Media Format: CD or Download

Media Runtime: 62

Mastering:

DDD

Catalogue Number: FHR57

FHR57.MYASKOVSKY; SHEBALIN; NECHAEV Violin Sonatas

Tracks:

Composition Artist Credit
Sonata for Violin and Piano Nikolay Myaskovsky, Composer
Nikolay Myaskovsky, Composer
Sasha Rozhdestvensky, Violin
Victoria Postnikova, Piano
Few readers will be familiar with these unpretentious and accessible Soviet-era sonatas. The most distinctive is the two-movement score by Myaskovsky which reached its final form in 1947. Without the shattering emotive force of Prokofiev’s contemporaneous First Violin Sonata, this is music that satisfies in quiet, vaguely Gallic fashion. The opening movement has the wistfulness of (and makes occasional allusion to) Myaskovsky’s 25th Symphony while the second is a more technically demanding theme and variations. Its neglect is such that the present issue is claimed to be its first commercial recording.

Vissarion Shebalin was a Myaskovsky pupil and it shows. His own four-movement Violin Sonata dates from 1958 yet remains academically present and correct, its Scherzo looking back as far as the corresponding movement of Borodin’s Second Symphony, its finale channelling Stravinsky’s Petrushka. The distinctive Russian quality of these works is lacking at times in Vasily Nechaev’s Violin Sonata of 1928, although its more antic, Prokofiev-tinged finale makes amends.

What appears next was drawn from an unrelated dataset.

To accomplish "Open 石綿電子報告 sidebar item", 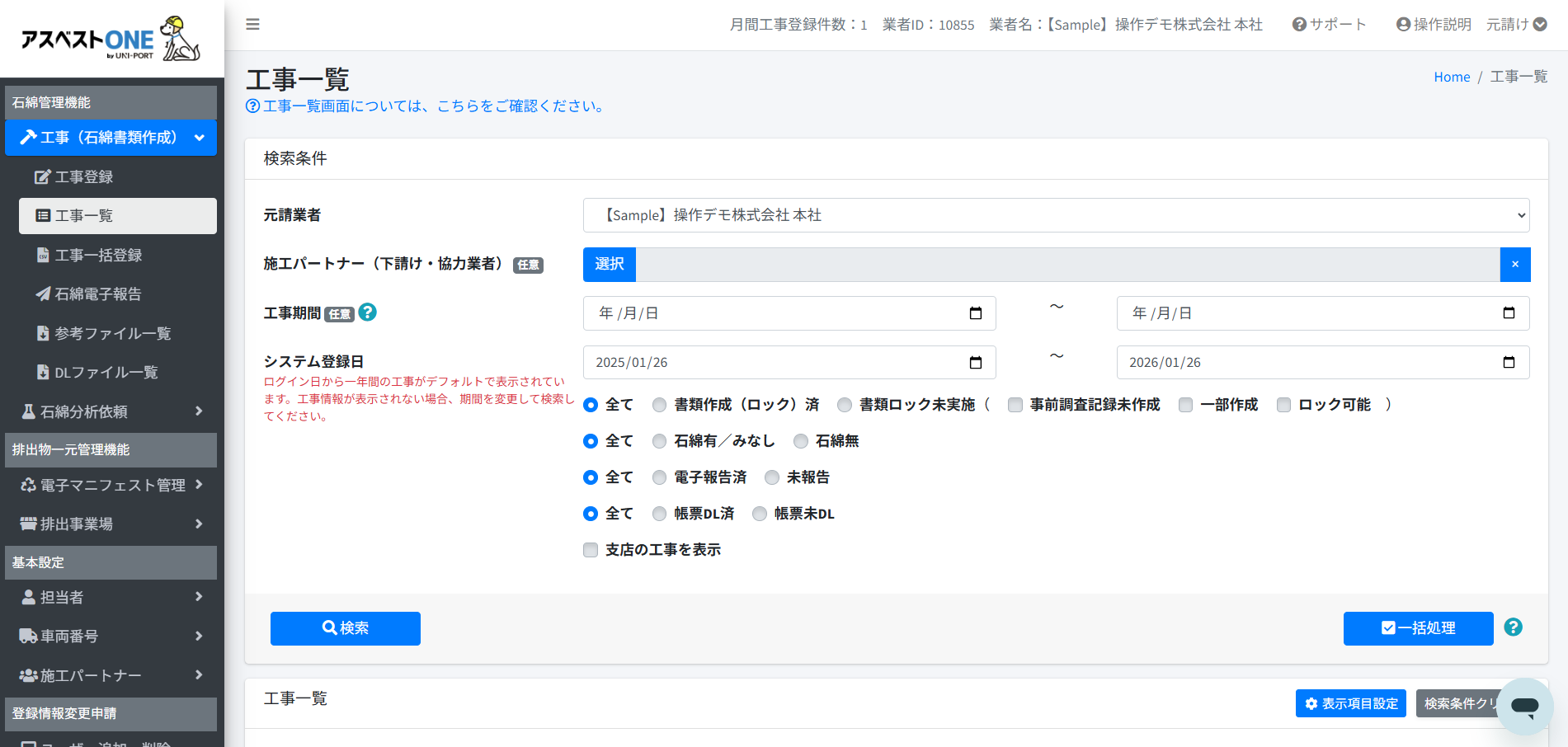I will click(97, 294).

Sasha Rozhdestvensky recorded this enterprising recital in Moscow last December prior to his father’s death. It was not, presumably, meant to be a family tribute but having on board his mother, the great Viktoria Postnikova, means that it now becomes so by default. One thing the programme lacks is the quizzical attitude that made Gennady Rozhdestvensky such an individualistic maestro. Still, he was a great one for championing off-piste scores in difficult times. The music-making is hard to fault and the sound engineering is always sympathetic even with the violin balanced quite close. There are helpful notes by Richard Whitehouse.